Directions: Take the records below and set down exactly the lines from the one with "Plagiarism (14, 112)" to the one with "NEWS (91, 2546)", ends included; do not copy the pictures.

Stored dataset items
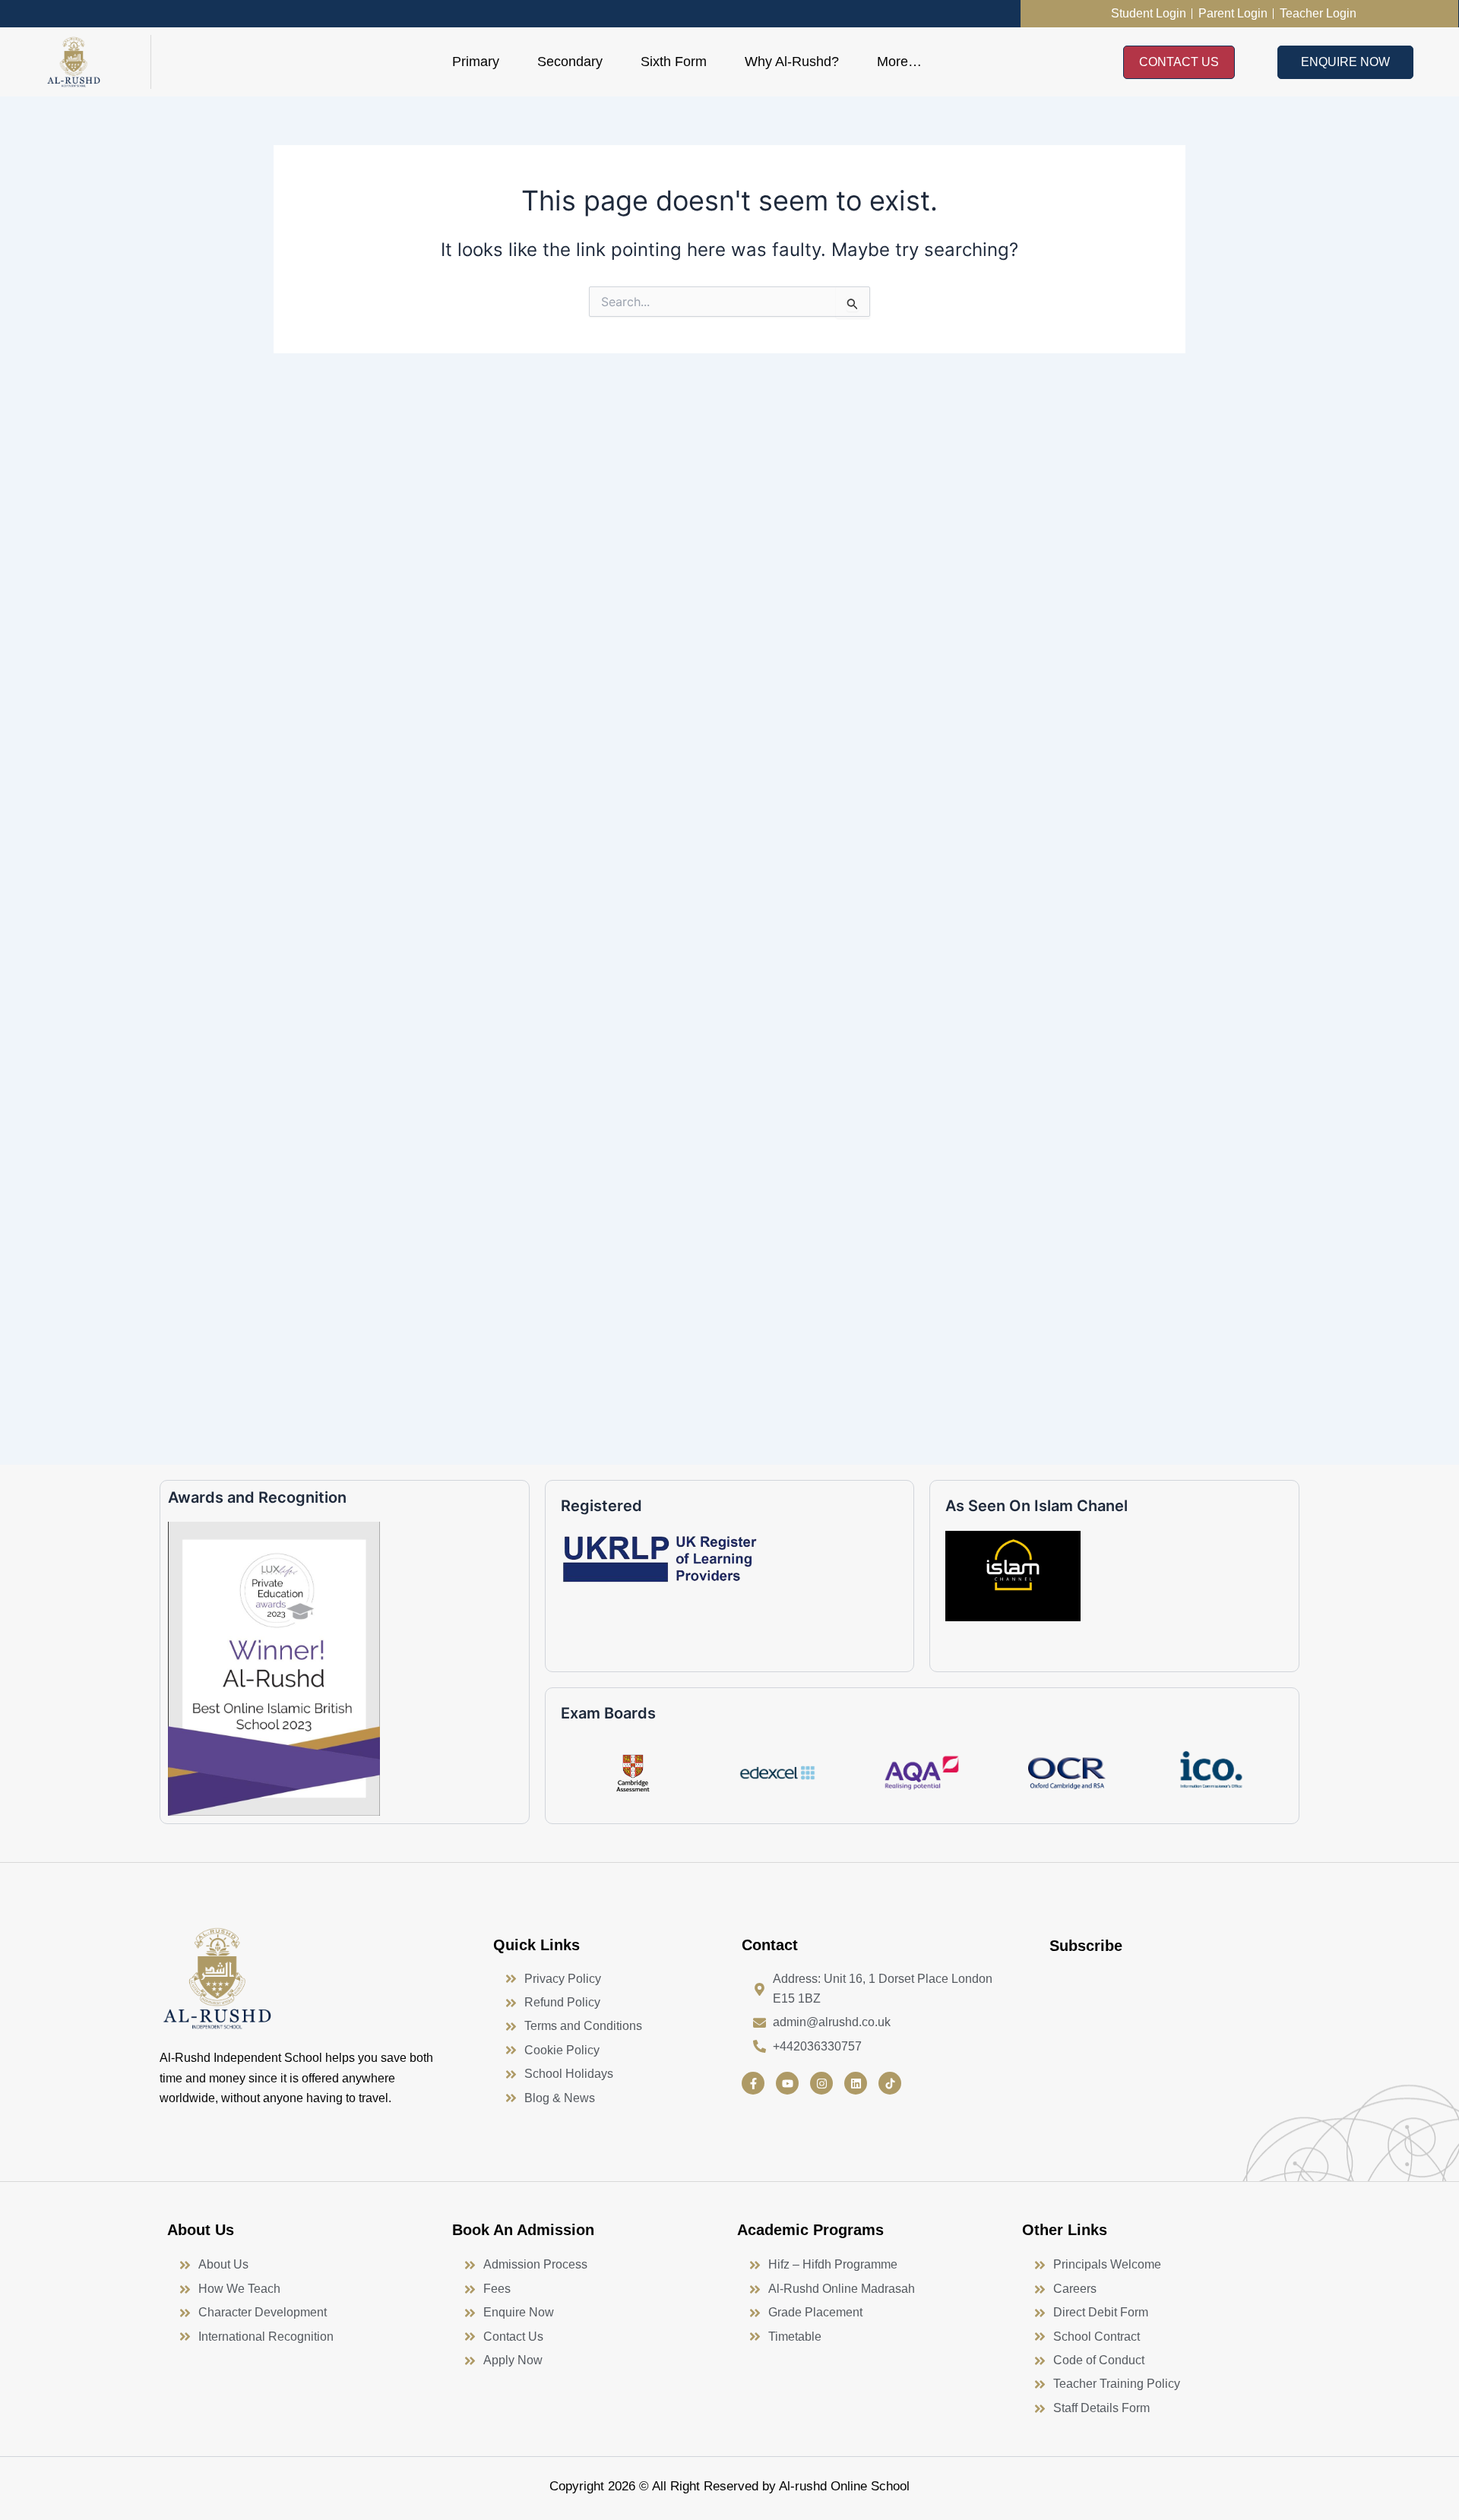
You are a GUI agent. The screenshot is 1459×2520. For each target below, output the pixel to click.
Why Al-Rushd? (792, 61)
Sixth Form (674, 61)
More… (899, 61)
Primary (475, 61)
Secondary (570, 61)
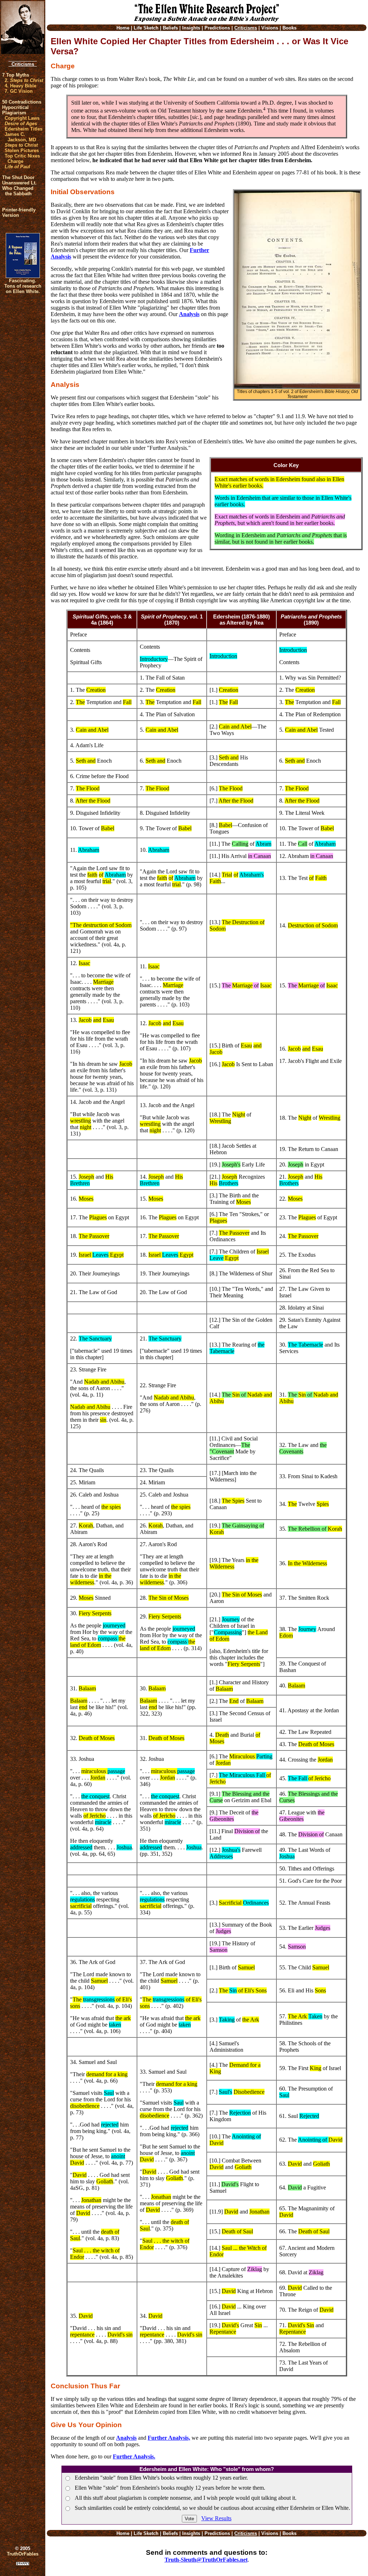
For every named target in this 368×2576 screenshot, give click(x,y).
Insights (191, 28)
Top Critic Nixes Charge (22, 158)
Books (289, 28)
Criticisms (23, 64)
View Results (216, 2518)
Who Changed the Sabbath (17, 191)
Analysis (189, 314)
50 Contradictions (21, 102)
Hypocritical (15, 107)
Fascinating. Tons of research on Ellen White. (22, 286)
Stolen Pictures (22, 150)
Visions (269, 28)
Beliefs (170, 28)
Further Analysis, (169, 2438)
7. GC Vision (19, 91)
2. (24, 80)
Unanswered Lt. (19, 183)
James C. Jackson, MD (20, 137)
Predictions (217, 28)
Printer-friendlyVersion (19, 212)
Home (122, 28)
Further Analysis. (134, 2456)
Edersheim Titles (23, 129)
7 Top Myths (15, 75)
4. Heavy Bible (20, 85)
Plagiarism (14, 112)
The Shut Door (18, 177)
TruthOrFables (22, 2554)
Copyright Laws (22, 118)
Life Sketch (146, 28)
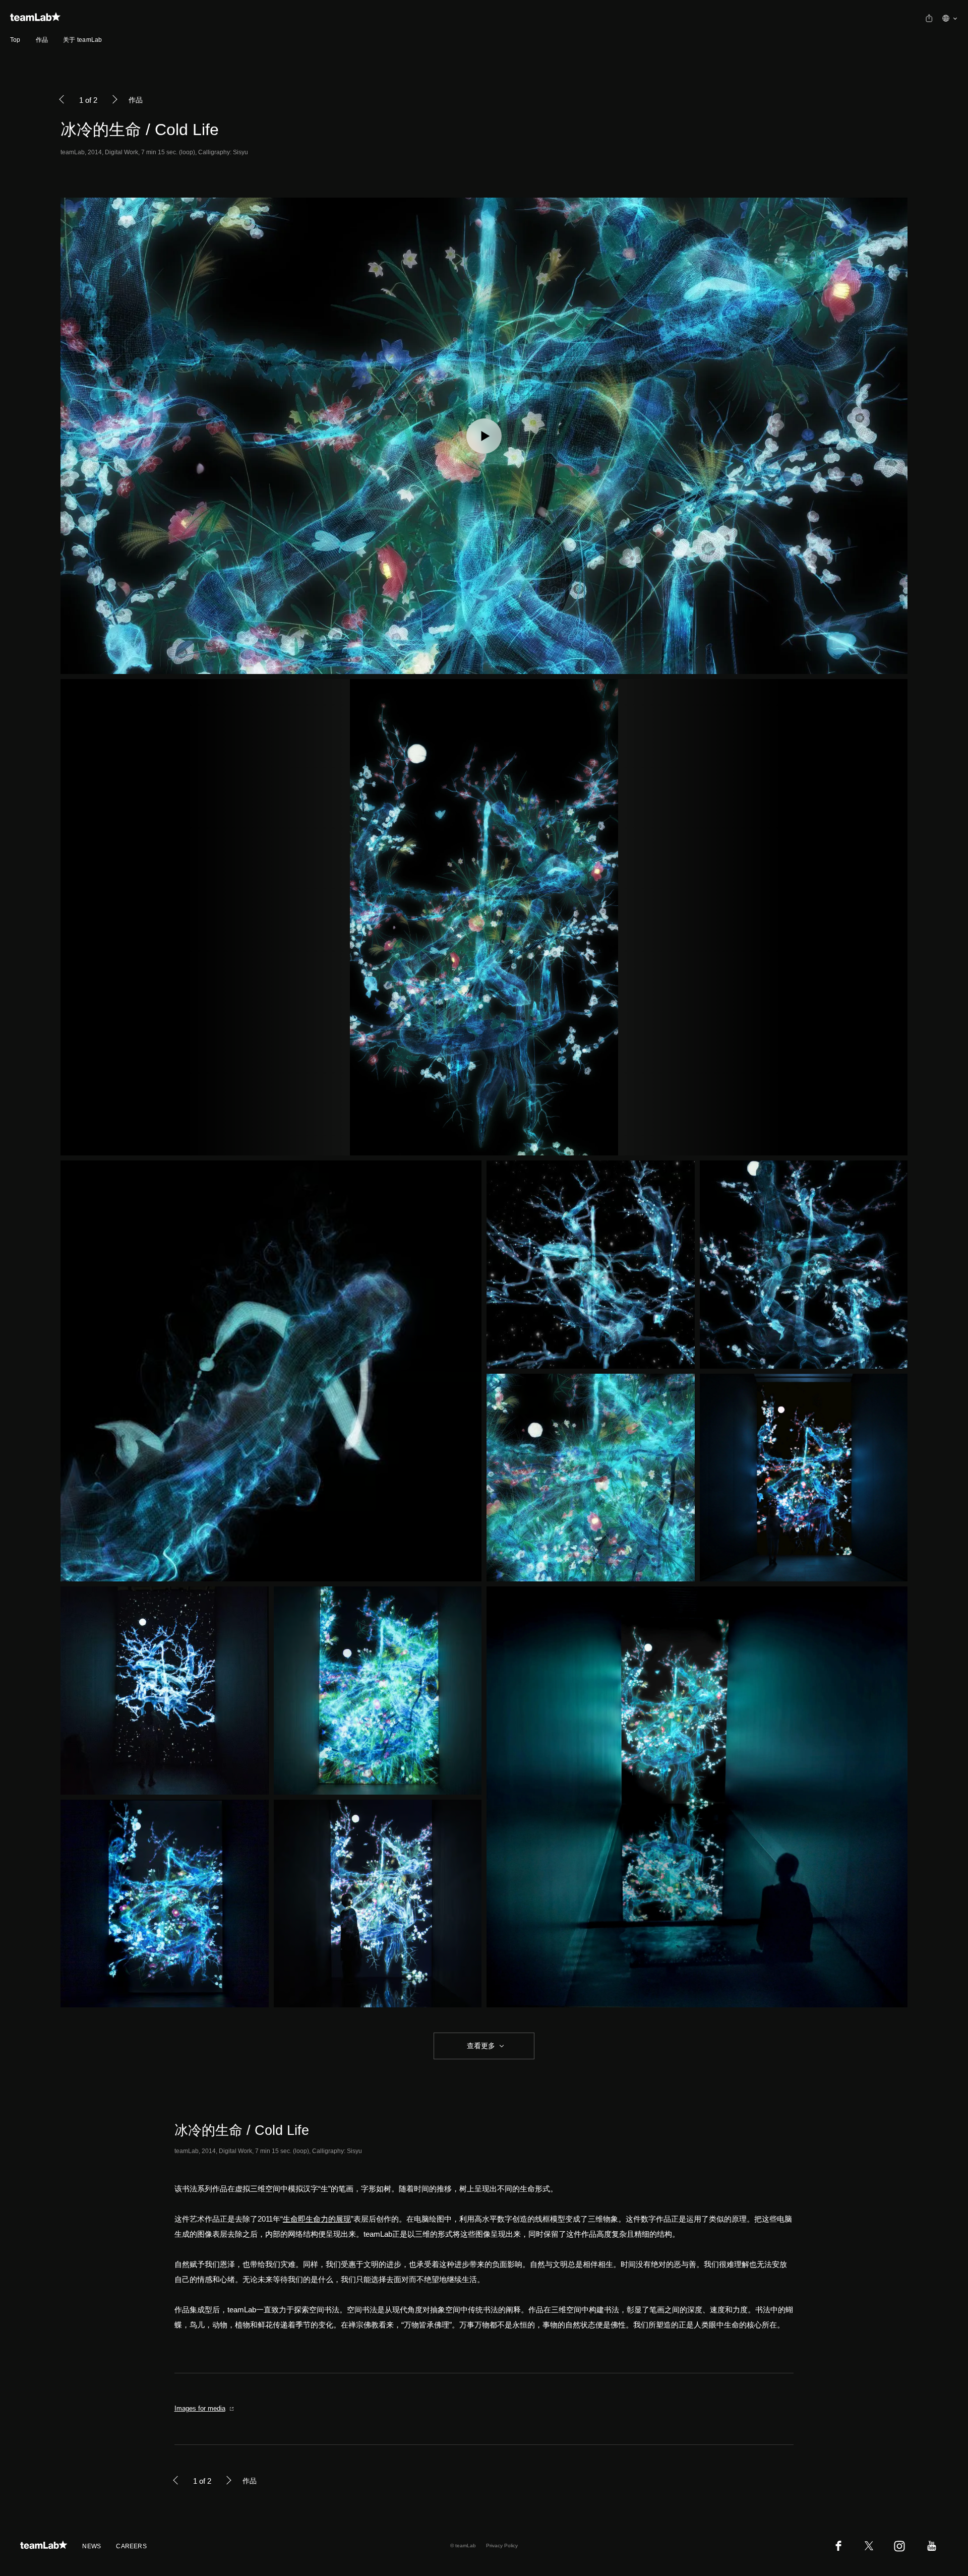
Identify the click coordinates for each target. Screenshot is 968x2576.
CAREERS (131, 2546)
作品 (42, 39)
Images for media (199, 2408)
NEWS (91, 2546)
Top (15, 39)
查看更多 (480, 2046)
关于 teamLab (82, 39)
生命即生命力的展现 (317, 2219)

Solved problem:
Plagiarism (14, 112)
The Shut Door (18, 177)
TruthOrFables (22, 2554)
Copyright Laws (22, 118)
Life Sketch (146, 28)
Identify the click coordinates for each target. Screenshot is 968x2576.
CAREERS (131, 2546)
作品 (42, 39)
Images for media (199, 2408)
NEWS (91, 2546)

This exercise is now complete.